The call to sess.run(tf.global_variables_initializer()) initializes all four sets of variables.
When you train in the for loop, you only update the first two sets of variables, created with these lines:
prediction1 = neural_network_model1(x1)
prediction2 = neural_network_model2(x2)
When you evaluate with test_distance.eval(), the tensor test_distance depends only on the variables that were created in the last two sets of variables, which were created with these lines:
test_result1 = neural_network_model1(x3)
test_result2 = neural_network_model2(x4)
These variables were never updated in the training loop, so the evaluation results will be based on the random initial values.

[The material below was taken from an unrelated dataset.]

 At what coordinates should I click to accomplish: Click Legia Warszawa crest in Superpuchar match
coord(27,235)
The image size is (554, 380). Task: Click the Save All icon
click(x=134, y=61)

TensorFlow does include some code for sharing weights between multiple calls to the same function, using with tf.variable_scope(...): blocks. For more information on how to use these, see the tutorial on variables and sharing on the TensorFlow website.

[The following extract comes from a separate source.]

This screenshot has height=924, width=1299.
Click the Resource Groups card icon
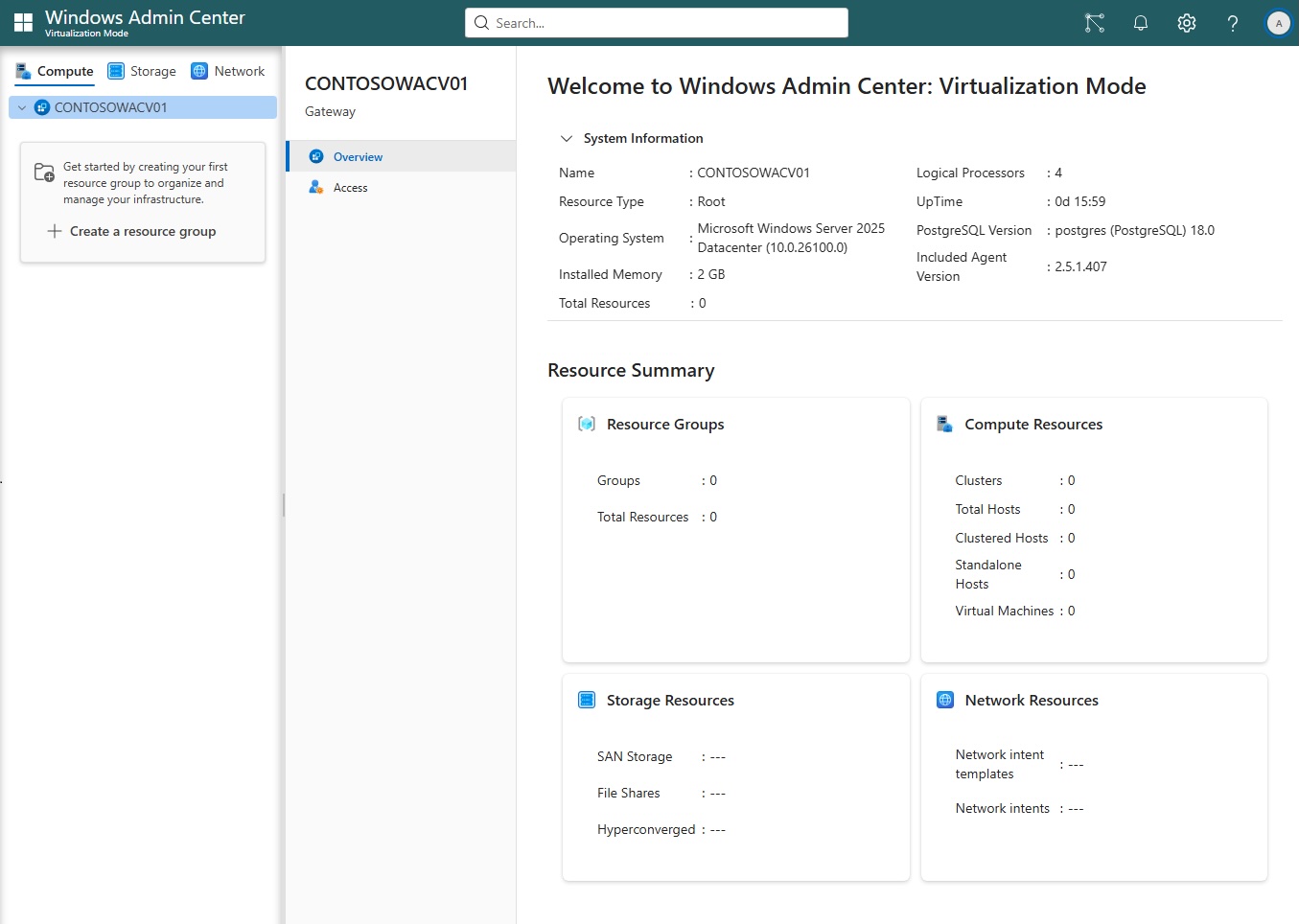click(587, 424)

You don't need to define two function for generating models, you can use tf.name_scope, and pass a model name to the function to use it as a prefix for variable declaration. On the other hand, you defined two variables for distance, first is distance and second is test_distance . But your model will learn from train data to minimize cost which is only related to first distance variable. Therefore, test_distance is never used and the model which is related to it, will never learn anything! Again there is no need for two distance functions. You only need one. When you want to calculate train distance, you should feed it with train data and when you want to calculate test distance you should feed it with test data.
Anyway, if you want second distance to work, you should declare another optimizer for it and also you have to learn it as you have done for first one. Also you should consider the fact that models are learning base on their initial values and training data. Even if you feed both models with exactly same training batches, you can't expect to have exactly similar characteristics models since initial values for weights are different and this could cause falling into different local minimum of error surface. At the end notice that whenever you call neural_network_model1 or neural_network_model2 you will generate new weights and biases, because tf.Variable is generating new variables for you.